Buca Gazi Ortaokulu'nda görevli Türkçe öğretmeni 31 yaşındaki Arık, AA muhabirine yaptığı açıklamada, üniversite son sınıfta geçirdiği kaza sonrası bacağının kırıldığını, hastanede yanlış alçılama nedeniyle kırılan kemiğinin yanlış kaynadığını ve ayağının görevini yerine getiremez duruma geldiğini anlattı.
Yaklaşık 4 yıl önce göreve başladığını kaydeden Arık, ayağı nedeniyle öğretmenlik yapmasına bir engel bulunmadığını ifade ederek, "Ayağımı değil kafamı kulanıyorum öğretmenlik yaparken" dedi. Arık, okulun engelli rampasının kendisinin göreve başlamasından sonra yapıldığını ifade ederek, fiziksel şartların kendisi için uyumlu hale getirildiğini, sınıfının da giriş kattan seçildiğini söyledi. Arık, okulda engeliyle ilgili herhangi bir sıkıntı yaşamadığını vurgulayarak, şöyle konuştu:
"Öğrencilerim de bana yardımcı oluyor. Okulun üst katında bir işim olursa ayaklarım çocuklarım oluyor. 120 öğrencinin dersine giriyorum, hepsi de gönüllü olarak bana yardım ediyor. Öğrencilerle zaman geçirirken, ders anlatırken tekerlekli sandalyede olduğumu unutuyorum. Kendimi engelli olarak görmüyorum zaten. Yaptığım işe bir engeli yok. Beynimi, ellerimi, çenemi kullanıyorum derste. Ayaklarımı kullanmam gereken yerde 120 tane ayağım var. O yüzden bir engelim yok."

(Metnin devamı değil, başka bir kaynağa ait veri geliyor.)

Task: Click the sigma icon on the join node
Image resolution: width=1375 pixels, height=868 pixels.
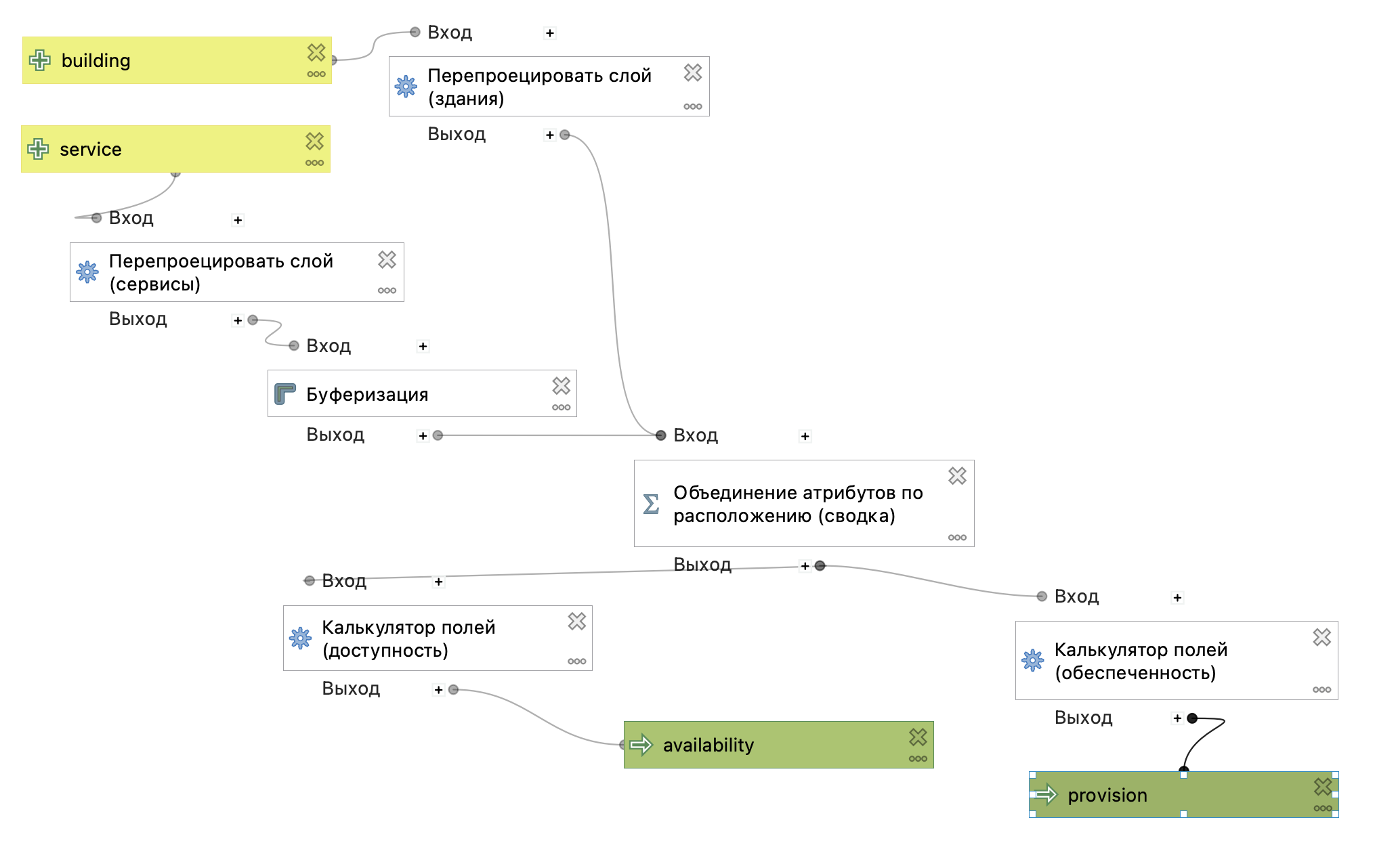Action: pos(651,504)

- "Vermek istediğim mesaj ortada"
Öğretmen olarak öğrencilerine vermek istediği mesajın onların gözü önünde olduğunu ifade eden Arık, "Çocuklara vermek istediğim mesaj var, bana biraz bakarlarsa mesaj ortada. Kimin başına ne zaman, ne geleceği belli değil. Başımıza gelenlerin, bizi hayata küstürmek yerine kamçı olması gerekir. Her alanda herkes en iyi olamaz ama bir alanda en iyi olabilmek mümkün" dedi.